During the LEARNING phase (1-2), “we know that we don’t know it.” 

  • You’ve received a new song and you’re preparing it for rehearsal.
  • 1 = You’re starting to learn it.
    • The song’s chord structure, the lead riffs, what the harmony parts are, where the drum fills are, what the arrangement is, etc.
  • 2 = You can sing/play most of it with a few mistakes.
      • Tip: Just because you can sing/play it along with the recording doesn’t mean you’ve moved to a 3. The real test is playing it with a click or guide track, without the recording as a crutch.It’s important to recognize when you’re still in this phase. Worship musicians often overestimate how well they’ve learned a song. If a player/singer is still in this phase during rehearsal, the unlearned areas of the song will be obvious (to themselves and to others).

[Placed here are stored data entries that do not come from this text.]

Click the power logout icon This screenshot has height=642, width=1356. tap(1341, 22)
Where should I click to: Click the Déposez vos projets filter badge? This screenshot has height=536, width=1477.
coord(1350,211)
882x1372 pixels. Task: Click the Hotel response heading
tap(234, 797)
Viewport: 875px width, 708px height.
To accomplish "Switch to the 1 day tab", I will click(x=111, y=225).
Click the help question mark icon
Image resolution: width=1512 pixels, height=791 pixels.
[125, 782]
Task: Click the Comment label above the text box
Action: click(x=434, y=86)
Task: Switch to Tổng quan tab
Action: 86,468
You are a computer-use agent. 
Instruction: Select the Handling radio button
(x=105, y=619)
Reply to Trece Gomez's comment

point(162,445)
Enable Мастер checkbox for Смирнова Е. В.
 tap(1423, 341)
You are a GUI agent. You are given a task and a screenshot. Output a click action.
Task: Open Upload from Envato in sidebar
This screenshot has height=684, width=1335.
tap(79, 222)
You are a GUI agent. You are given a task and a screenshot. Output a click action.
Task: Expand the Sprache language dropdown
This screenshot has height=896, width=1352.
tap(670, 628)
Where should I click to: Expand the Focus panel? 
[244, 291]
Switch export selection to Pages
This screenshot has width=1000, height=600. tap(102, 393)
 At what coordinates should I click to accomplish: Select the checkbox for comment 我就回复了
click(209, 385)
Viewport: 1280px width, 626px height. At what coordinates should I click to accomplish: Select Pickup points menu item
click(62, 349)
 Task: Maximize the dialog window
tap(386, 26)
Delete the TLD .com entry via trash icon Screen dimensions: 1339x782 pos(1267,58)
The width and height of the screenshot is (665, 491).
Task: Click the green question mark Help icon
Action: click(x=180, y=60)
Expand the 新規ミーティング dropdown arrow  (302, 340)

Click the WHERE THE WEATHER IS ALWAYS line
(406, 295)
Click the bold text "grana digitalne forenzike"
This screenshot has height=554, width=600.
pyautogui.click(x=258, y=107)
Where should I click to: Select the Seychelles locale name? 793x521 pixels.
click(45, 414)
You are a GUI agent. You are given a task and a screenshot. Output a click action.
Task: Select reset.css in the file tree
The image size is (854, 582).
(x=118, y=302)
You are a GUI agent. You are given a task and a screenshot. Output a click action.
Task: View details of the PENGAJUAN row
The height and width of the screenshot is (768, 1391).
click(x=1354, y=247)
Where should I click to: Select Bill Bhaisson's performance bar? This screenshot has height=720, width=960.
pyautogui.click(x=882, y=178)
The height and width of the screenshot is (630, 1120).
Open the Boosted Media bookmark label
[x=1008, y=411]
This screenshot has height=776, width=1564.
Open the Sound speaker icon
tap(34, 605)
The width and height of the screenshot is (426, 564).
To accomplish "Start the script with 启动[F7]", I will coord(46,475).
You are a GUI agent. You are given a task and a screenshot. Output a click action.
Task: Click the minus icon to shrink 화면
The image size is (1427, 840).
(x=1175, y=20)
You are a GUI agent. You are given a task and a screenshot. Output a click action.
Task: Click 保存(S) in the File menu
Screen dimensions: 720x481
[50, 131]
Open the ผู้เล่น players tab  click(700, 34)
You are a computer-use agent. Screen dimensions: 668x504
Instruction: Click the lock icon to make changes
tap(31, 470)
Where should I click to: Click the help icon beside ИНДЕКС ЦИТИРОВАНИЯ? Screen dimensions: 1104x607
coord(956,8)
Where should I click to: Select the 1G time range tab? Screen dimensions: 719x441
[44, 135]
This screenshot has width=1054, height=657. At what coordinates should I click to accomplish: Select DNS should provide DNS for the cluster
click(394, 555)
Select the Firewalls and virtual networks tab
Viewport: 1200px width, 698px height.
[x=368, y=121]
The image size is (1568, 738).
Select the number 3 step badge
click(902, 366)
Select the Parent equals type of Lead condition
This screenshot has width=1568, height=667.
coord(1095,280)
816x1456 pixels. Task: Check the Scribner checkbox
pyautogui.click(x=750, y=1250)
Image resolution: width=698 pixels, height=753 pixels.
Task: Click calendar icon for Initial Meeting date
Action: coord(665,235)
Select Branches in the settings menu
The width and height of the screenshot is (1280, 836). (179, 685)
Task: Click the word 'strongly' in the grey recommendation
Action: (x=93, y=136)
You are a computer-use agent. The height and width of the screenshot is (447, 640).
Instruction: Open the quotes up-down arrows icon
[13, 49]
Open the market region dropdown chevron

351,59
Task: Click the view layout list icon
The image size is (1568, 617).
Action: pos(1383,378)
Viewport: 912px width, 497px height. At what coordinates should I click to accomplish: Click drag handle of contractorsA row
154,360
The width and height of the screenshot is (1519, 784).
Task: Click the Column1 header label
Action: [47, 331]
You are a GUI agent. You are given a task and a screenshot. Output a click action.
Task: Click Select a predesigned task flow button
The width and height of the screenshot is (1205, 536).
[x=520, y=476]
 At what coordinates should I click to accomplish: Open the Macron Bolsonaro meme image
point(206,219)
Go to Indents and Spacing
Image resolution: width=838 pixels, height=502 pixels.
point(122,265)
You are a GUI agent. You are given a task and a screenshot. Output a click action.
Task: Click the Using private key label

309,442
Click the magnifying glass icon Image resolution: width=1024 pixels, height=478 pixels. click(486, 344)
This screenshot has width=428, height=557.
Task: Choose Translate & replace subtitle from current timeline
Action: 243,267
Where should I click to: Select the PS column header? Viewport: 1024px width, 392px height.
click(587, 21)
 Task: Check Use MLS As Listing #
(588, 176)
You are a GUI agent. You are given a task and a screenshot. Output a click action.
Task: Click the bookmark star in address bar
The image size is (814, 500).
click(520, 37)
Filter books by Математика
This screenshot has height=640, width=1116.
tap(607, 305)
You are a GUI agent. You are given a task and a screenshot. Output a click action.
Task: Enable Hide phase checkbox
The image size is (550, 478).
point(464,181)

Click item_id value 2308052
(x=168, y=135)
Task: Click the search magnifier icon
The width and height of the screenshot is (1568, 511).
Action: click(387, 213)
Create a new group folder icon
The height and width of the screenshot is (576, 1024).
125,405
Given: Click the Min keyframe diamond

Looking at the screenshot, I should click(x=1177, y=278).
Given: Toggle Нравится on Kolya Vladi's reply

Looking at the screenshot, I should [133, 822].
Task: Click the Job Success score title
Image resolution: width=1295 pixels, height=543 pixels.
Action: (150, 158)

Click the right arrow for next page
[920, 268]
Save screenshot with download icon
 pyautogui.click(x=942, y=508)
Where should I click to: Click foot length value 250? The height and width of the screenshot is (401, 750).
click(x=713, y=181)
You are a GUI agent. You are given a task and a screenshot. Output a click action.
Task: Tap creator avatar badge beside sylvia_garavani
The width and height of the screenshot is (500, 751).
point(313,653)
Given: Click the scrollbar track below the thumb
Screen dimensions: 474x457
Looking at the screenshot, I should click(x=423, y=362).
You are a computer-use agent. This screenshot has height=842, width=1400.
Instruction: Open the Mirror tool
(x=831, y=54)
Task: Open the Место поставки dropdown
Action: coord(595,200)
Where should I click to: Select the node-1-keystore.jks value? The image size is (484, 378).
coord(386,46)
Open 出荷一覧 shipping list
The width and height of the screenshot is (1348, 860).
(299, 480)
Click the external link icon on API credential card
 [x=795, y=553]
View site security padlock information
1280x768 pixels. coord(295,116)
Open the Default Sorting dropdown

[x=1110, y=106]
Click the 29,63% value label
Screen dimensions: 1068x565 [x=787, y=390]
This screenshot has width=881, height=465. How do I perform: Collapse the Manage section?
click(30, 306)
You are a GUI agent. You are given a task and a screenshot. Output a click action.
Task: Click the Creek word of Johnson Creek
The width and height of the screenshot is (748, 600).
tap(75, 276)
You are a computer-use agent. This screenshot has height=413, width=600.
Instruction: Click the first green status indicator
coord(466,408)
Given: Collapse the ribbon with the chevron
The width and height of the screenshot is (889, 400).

The KNOWING phase (3-4), “we know it, but we’re still thinking about it.”

  • Early in this phase, you can sing/play the song with few mistakes, but you’re relying on the chart. By the end of this phase, you’ve nearly got it memorized.
  • 3 = sing/play with the chart; no mistakes.
  • 4 = sing/play without the chart; still consciously thinking of the notes, lyrics, and/or chords.
  • Achieving a Level 3 by rehearsal allows you to sing/play with the band, contributing your part to the whole.
  • Working towards a Level 4 before rehearsal allows you to listen more freely to the other players and singers. This let’s you adjust your part to complement the rest of the team.

The MASTERY phase (5), “we know it, and we’re not thinking about it.”

  • Mastery moves beyond basic memorization. You not only don’t need the chart, but you don’t even have to think about what you’re playing or singing. It’s second nature. (You know it so well that while you’re playing it on the platform, you can be thinking about what you’re going to have for lunch after the service; not that you should be thinking that, but you get my point).
  • Most worship team singers and instrumentalists won’t achieve a Level 5 until ​​they’ve played or sung it during several services.
  • Level 5 Mastery and Level 4 Memorization will likely be imperceptible to the congregation. However, it takes significant work to move a song from a 4 to 5.
  • It’s probably better to spend your time focusing on moving Level 3 songs to a 4, rather than trying to move a Level 4 song a 5. Again, you’ll accomplish Level 5 Mastery with repetition.

Determine Practice Standards

So, how do you determine your practice number standards?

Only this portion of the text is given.